Malgré les progrès de la chirurgie radicale vers une voie d’abord mini-invasive, une nouvelle prise en charge conservatrice de l’unité rénale encore moins invasive s’est développée au cours de ces dernières années. Initialement réservé aux patients présentant des indications impératives, comme par exemple un rein unique, le traitement conservateur peut désormais être proposé pour la prise en charge des tumeurs de la voie excrétrice supérieure dites de bas risque. En effet, celui-ci présente une efficacité similaire à la néphrourétérectomie totale pour des patients sélectionnés avec une lésion unifocale de bas grade, <1 cm et d’aspect superficiel au scanner. Ces critères constituent actuellement les indications électives du traitement conservateur des tumeurs de la voie excrétrice supérieure.

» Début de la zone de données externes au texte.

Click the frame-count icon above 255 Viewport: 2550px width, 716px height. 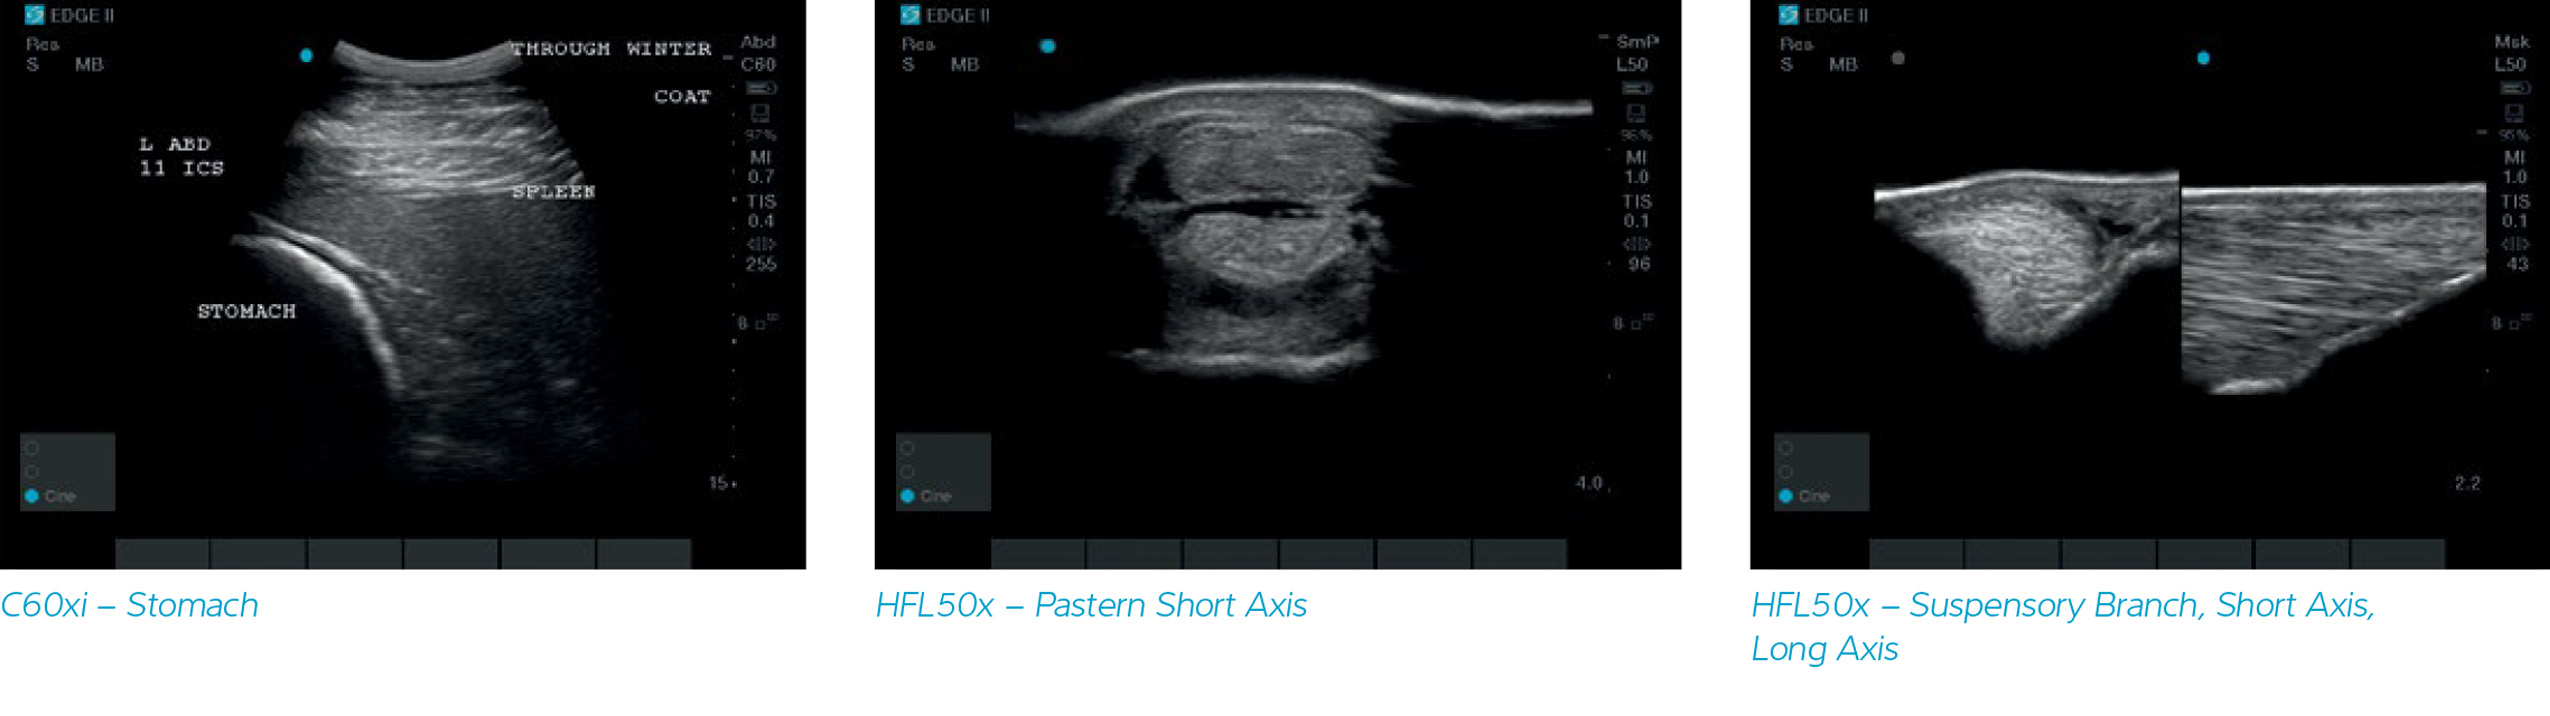[760, 244]
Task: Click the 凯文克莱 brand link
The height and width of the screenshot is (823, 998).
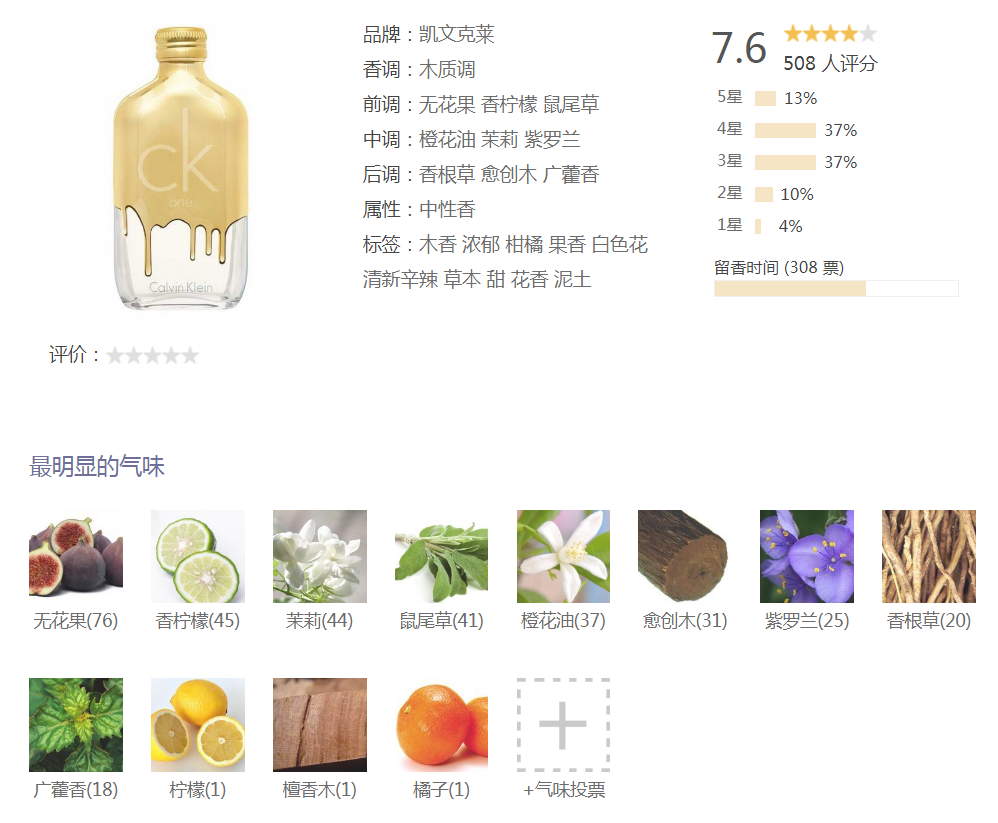Action: [x=456, y=34]

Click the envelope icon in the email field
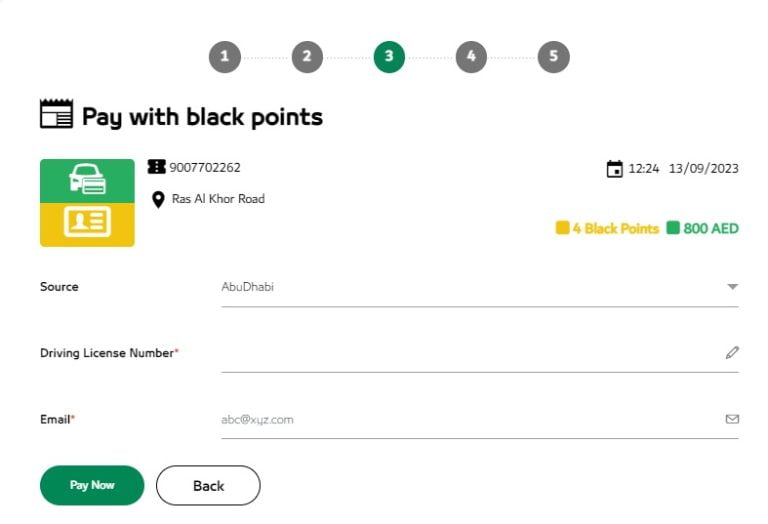(x=732, y=419)
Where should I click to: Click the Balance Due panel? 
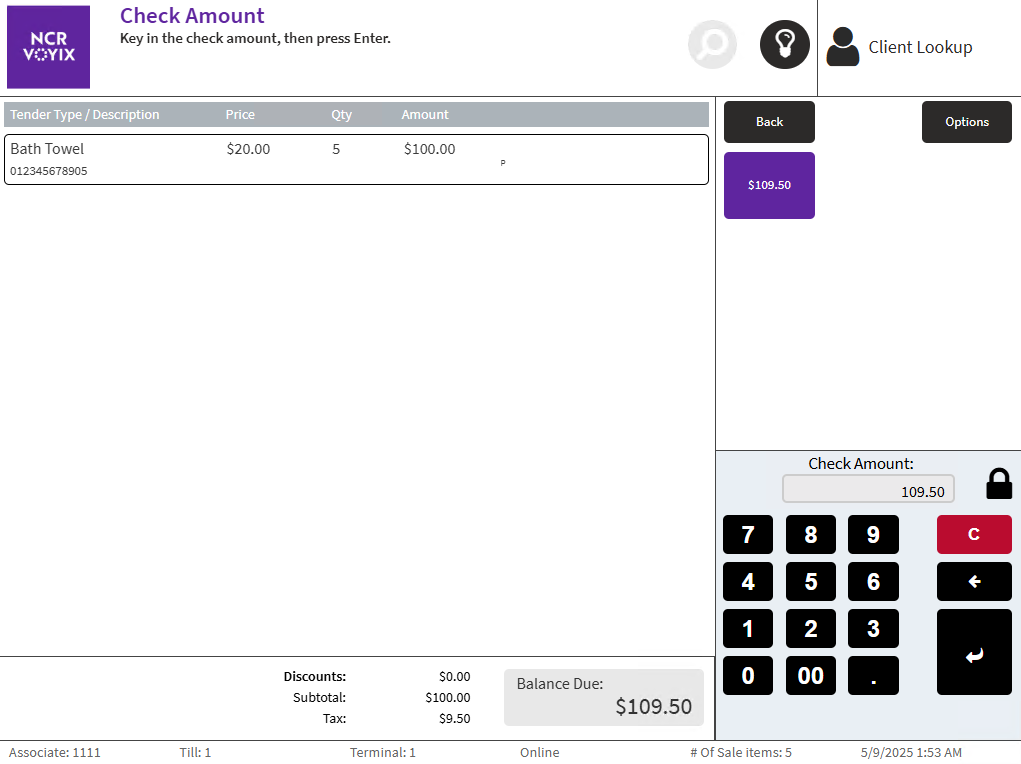pos(603,697)
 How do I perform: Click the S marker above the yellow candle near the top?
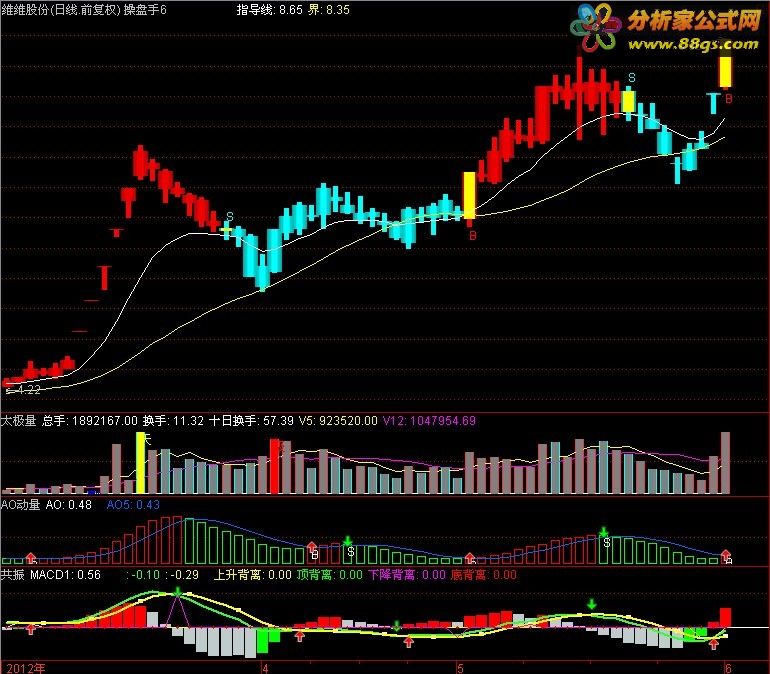pyautogui.click(x=632, y=78)
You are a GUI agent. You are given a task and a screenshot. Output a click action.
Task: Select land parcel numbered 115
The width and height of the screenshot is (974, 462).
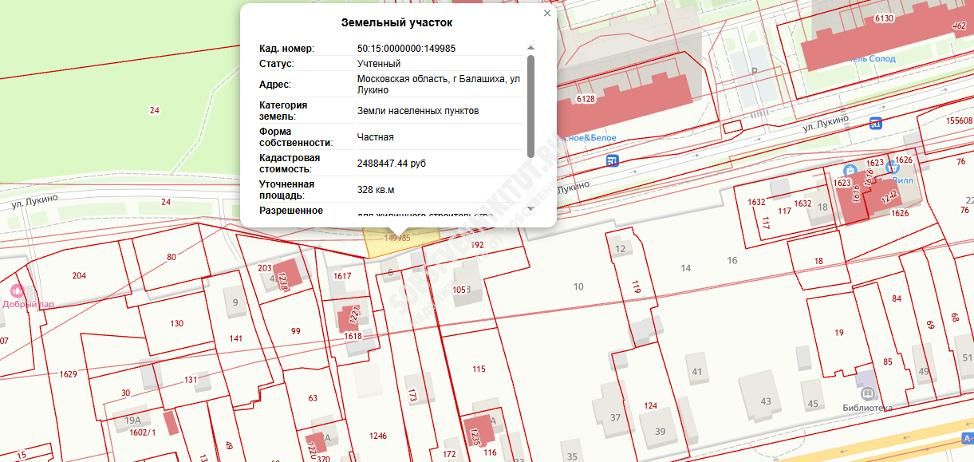[478, 369]
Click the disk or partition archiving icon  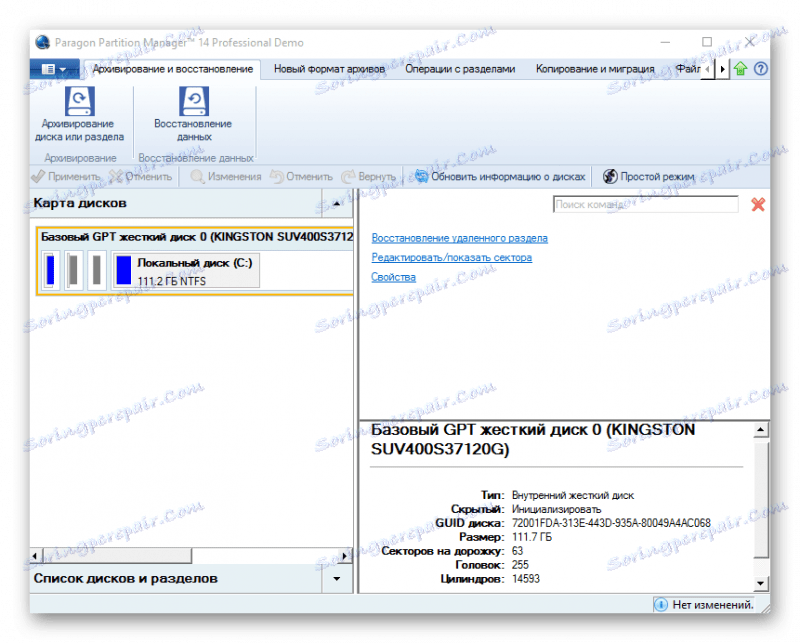(80, 101)
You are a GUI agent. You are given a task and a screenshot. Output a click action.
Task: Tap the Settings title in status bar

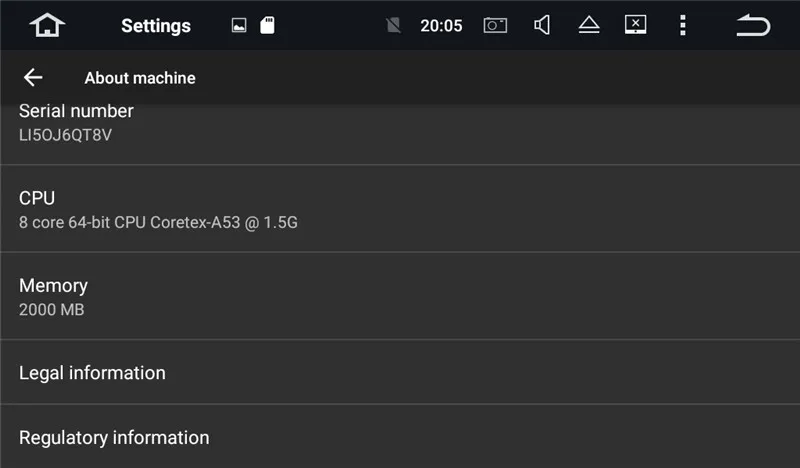(156, 26)
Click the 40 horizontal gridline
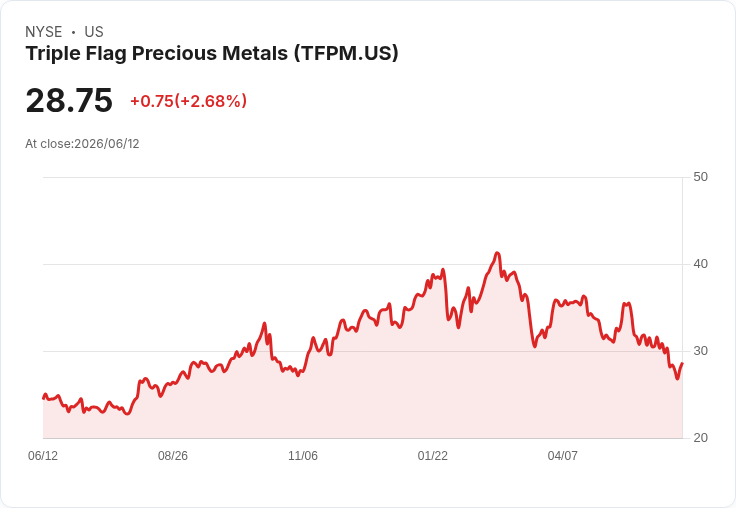 363,264
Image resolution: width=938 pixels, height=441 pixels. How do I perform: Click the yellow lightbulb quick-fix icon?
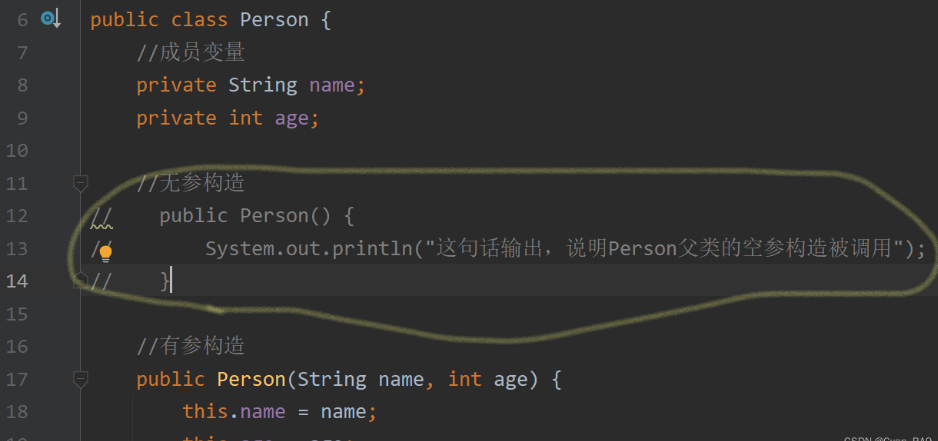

Concernant les aspects techniques, l’abord rétrograde endoscopique par urétéroscopie avec vaporisation au laser de la tumeur après biopsie est le plus souvent utilisé, que ce soit pour les lésions urétérales ou pyéliques. Comme pour certaines tumeurs de vessie, une seconde endoscopie rétrograde dans les semaines qui suivent cette procédure peut être proposée afin d’éliminer toute tumeur résiduelle.
Même si elles restent bien moins utilisées, d’autres techniques de chirurgie conservatrice sont disponibles. En particulier, la résection des tumeurs pyéliques par voie percutanée a été abandonnée par la plupart des équipes, notamment à cause du risque élevé d’essaimage et de récidive secondaire au niveau du trajet de ponction du rein. Cependant, l’urétérectomie segmentaire est encore pratiquée dans de nombreux de centres en France et présente l’immense avantage d’être le seul traitement conservateur permettant l’exérèse complète des lésions urétérales avec une analyse histologique et une stadification précise de la pièce d’anatomopathologie. Par rapport à une voie iliaque ouverte classique, l’abord coelioscopique, notamment avec une assistance robotique permettrait d’améliorer les résultats périopératoires liés à cette intervention.
Après une chirurgie conservatrice, quelle que soit la technique utilisée, le rôle des instillations de l’arbre urinaire avec une chimiothérapie ou du BCG reste encore à définir précisément. En effet, contrairement à la vessie, le rein et l’uretère sont des organes de passage, rendant le temps de contact entre l’urine contenant les agents thérapeutiques et la muqueuse urothéliale très court. Ainsi, un gel de mitomycine C est en cours de développement afin de limiter ce problème. Par ailleurs, plusieurs techniques d’instillations du haut appareil urinaire, incluant l’abord percutané antégrade par néphrostomie et l’abord rétrograde par sonde urétérale ou reflux vésico urétéral sur sonde double JJ en place, ont été décrit dans la littérature sans qu’une d’entre elles ne soit devenu la référence à l’heure actuelle. Finalement, en transposant les résultats obtenus après néphrourétérectomie totale, la réalisation d’une instillation endovésicale de mitomycine C après traitement conservateur pourrait permettre de diminuer le risque de récidive intravésicale des tumeurs de la voie excrétrice supérieure même si cela reste à démontrer de manière formelle.
En conclusion, le traitement des tumeurs de la voie excrétrice supérieure évolue de plus en plus vers une prise en charge mini-invasive et conservatrice de l’unité rénale chaque fois que cela paraît possible. Comme dans le reste du domaine de la cancérologie, la personnalisation du traitement chirurgical de ces tumeurs semble être devenu un élément clef de ce qui fait désormais parti d’une prise en charge adaptée au risque évolutif.